Raadselen van de maatschappij heet de bundel opstellen en gesprekken die verscheen ter gelegenheid van 100 jaar academische sociologie in Nederland. Kennelijk is individualisering een van die raadselen, want Peer Scheepers en Inge Sieben schreven er een kort hoofdstuk over. Nederlanders zijn in honderd jaar “opgeschoven van traditioneel, conservatief, materialistisch en collectivistisch naar modern, progressief, postmaterialistisch en individualistisch” – en die veranderingen vang je onder de noemer individualisering. Die individualisering wordt aangeblazen door technologische vooruitgang, urbanisering en rationalisering die zich over tal van terreinen, van productie tot sport, verspreidt.

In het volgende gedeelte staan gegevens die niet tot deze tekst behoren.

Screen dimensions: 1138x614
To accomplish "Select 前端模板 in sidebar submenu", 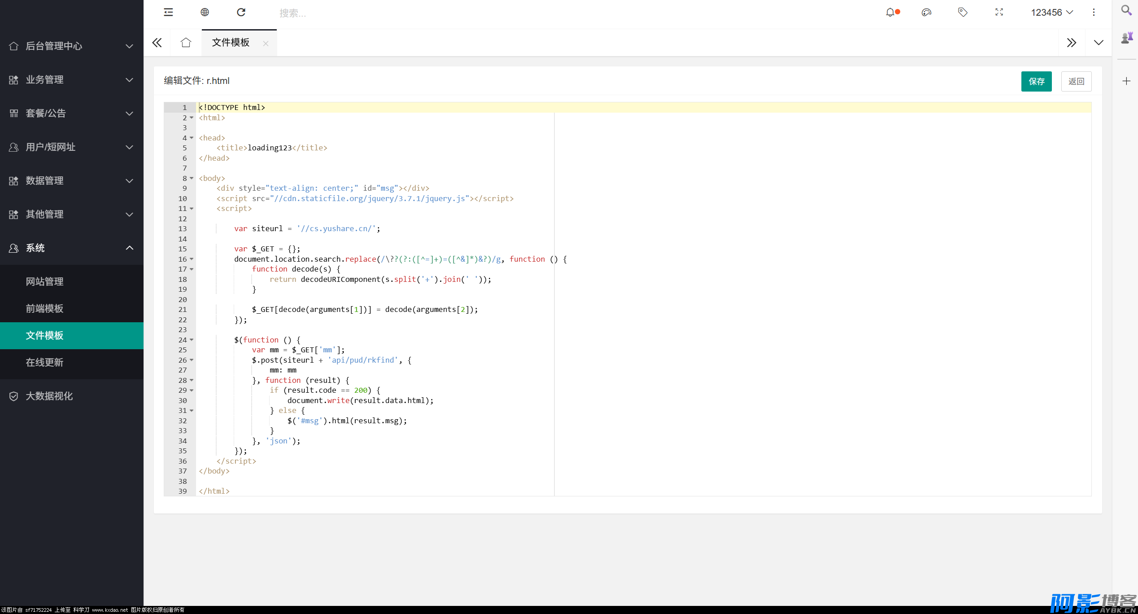I will pyautogui.click(x=45, y=308).
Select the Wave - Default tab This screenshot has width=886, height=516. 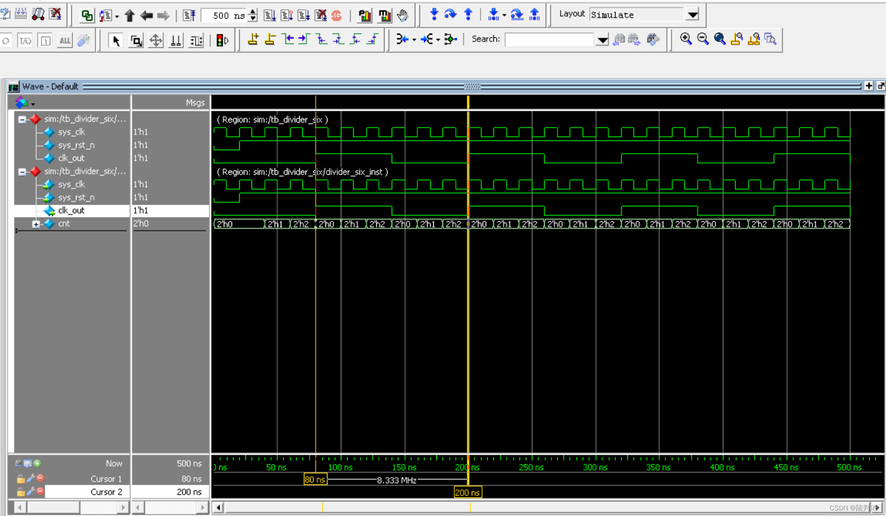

Door al die moderniseringsprocessen zijn we, schrijven Scheepers en Sieben, van denken vanuit het collectief opgeschoven naar denken vanuit het individu. We willen autonoom kiezen. Onze opvattingen en gedrag worden meer seculier en onze waarden meer emancipatoir.

Echt

De Volkskrant begon onlangs een serie over de “Wij/Zij-maatschappij”. Eerste aflevering: hoe individualistisch zijn we nu echt geworden? Het antwoord is genuanceerd. Er zijn weliswaar eenduidige tekenen van individualisering, maar om nu te zeggen dat we ons dus minder verbonden voelen met elkaar en met hoe we samenleven… We zijn en blijven gevoelig voor sociale beïnvloeding: de keuzes die we maken lijken sterk op de keuzes van de mensen om ons heen. We willen graag bij een groep horen. En we doen nog altijd veel vrijwilligerswerk.

Scheidslijn

Scheepers en Sieben waarschuwen ervoor dat opleiding de nieuwe scheidslijn in onze samenleving is; de Volkskrant voegt daar de inkomenskloof aan toe. En in het rapport Eigentijdse ongelijkheid tekent het Sociaal en Cultureel Planbureau op dat een op de zes Nederlanders achterstanden heeft in economisch kapitaal (opleiding, beroep, inkomen, vermogen), sociaal kapitaal (wie je kent), cultureel kapitaal (waar je bij past) en persoonskapitaal (gezondheid, aantrekkelijkheid).

Sneller

Eh, wacht even. Dat rijtje doet me sterk denken aan het onderscheid tussen de Yavis en Hounds dat William Schofield ooit maakte in de wereld van de psychotherapie. Ben je Young, Attractive, Verbal, Intelligent en Succesful, Yavis dus, dan ben je voor hulpverleners een aantrekkelijke hulpvrager. Je spreekt hun taal en de kans op een succesvolle therapie lijkt groter. Aan wie Humble is en Old, Unwanted, Nonverbal en Dumb, valt geen eer te behalen. Zij worden sneller doorverwezen naar elders.

Selectie

Het gaat om het selectiemechanisme.  Voordelige eigenschappen worden beloond en versterkt waardoor de kloof tussen dezen en genen alleen maar groeit. Het ligt voor de hand te vermoeden dat dat in procesmanagement ook zo werkt. Het is een talig vak dat wordt ingezet bij ingewikkelde vraagstukken, het helpt als je patronen kunt vinden in een grote berg informatie, inzicht hebt in jezelf en anderen, en de vraag achter de vraag kunt zien. En daarmee is het risico groot dat we het in de toepassing van dat vak vooral kunnen vinden met deelnemers en stakeholders die goed in hun kapitaal zitten.

Risico

Dat geeft ongemak, en ik denk dat mede daaruit de belangstelling voor en groei aan fijnzinnige participatievormen is te verklaren, waarmee we groepen op maat bedienen, al naar gelang hun gesteldheid, zodat iedereen kan meepraten en -beslissen. Dat is heel goed, want beter dan niets. Het risico is wel dat we het ongelijke speelveld en bestaande machtsverhoudingen ermee bestendigen – tenzij we ook structureel iets gaan doen aan het verkleinen van de kapitaalsachterstanden. Maar dat is eerder een politieke dan een professionele opgave.